[[ Extracted entries, beginning ]]

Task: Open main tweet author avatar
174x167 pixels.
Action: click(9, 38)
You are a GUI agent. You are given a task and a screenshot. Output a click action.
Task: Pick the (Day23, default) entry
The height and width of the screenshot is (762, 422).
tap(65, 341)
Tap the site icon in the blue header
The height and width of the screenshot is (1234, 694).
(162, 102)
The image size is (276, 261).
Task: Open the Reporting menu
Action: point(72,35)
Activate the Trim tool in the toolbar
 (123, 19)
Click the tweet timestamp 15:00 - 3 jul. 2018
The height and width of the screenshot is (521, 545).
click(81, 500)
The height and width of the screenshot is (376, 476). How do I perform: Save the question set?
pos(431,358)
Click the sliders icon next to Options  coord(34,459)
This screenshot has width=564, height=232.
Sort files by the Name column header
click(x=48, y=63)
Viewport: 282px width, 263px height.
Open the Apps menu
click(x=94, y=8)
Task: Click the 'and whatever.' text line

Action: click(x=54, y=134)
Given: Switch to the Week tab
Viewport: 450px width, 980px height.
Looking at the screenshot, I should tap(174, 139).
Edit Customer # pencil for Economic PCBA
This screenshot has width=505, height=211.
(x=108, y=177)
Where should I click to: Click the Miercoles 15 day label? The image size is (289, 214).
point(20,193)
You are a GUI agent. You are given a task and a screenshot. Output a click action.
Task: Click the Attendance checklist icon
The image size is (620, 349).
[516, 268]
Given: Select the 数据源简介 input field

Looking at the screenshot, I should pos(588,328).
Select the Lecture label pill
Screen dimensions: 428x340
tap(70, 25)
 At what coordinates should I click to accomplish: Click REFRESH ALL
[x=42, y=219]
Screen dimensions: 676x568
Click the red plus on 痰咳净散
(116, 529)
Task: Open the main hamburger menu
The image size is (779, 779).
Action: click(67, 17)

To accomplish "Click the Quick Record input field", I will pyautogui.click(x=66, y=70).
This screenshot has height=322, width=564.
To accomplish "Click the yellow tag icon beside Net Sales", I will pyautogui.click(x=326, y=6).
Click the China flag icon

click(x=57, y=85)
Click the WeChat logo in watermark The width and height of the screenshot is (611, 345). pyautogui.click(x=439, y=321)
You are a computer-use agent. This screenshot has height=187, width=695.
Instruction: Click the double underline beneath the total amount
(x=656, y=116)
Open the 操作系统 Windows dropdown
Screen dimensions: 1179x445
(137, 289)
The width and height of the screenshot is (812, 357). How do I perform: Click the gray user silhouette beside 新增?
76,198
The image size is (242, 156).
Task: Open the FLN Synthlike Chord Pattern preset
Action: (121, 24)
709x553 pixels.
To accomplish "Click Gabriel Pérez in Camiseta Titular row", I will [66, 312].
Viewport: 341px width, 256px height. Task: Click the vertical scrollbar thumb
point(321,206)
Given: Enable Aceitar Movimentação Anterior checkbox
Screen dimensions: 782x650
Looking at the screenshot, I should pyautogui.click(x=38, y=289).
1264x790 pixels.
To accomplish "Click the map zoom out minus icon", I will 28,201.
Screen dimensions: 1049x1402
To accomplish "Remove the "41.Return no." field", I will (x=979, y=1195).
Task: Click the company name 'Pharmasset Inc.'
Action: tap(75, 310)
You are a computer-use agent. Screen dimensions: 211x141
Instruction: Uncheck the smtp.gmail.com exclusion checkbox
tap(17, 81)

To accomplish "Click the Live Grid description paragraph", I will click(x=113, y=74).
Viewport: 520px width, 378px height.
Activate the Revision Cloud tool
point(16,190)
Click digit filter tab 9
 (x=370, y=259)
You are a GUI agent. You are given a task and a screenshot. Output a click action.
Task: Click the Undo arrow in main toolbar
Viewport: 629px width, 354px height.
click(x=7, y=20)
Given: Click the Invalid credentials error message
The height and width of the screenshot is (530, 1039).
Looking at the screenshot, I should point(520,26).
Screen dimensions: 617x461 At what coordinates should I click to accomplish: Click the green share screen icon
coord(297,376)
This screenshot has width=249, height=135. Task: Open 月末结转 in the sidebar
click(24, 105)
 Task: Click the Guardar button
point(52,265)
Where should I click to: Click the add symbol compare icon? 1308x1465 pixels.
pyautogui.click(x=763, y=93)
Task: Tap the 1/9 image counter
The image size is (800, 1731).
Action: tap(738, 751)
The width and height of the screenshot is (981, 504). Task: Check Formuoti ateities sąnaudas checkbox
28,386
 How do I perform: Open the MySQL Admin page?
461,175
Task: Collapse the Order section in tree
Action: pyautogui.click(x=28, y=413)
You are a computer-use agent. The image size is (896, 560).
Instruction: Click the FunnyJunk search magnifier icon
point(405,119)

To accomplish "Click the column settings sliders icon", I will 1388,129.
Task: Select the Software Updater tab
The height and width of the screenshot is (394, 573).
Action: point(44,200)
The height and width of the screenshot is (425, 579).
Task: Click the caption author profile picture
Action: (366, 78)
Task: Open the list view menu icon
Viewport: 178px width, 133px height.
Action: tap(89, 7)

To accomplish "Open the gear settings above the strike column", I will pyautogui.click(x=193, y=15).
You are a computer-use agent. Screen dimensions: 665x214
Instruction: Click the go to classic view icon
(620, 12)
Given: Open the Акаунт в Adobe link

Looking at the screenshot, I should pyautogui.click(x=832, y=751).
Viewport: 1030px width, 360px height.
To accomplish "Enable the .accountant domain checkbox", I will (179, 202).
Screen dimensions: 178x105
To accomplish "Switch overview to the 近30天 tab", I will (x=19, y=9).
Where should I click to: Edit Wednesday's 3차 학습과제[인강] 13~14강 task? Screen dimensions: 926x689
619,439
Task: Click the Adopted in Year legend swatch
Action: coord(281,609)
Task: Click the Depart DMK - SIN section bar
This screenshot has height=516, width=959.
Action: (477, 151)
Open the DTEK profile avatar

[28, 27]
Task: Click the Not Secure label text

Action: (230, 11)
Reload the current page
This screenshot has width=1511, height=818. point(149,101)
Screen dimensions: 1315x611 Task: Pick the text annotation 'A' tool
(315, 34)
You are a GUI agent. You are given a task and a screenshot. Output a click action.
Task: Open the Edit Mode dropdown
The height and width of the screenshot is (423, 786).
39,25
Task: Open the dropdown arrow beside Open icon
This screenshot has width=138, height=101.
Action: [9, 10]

[[ Extracted entries, end ]]

◆ What you will do:
Could you say how many lines of the entries contain the string "tweet"? Only the number should be given.

◆ Result below:
2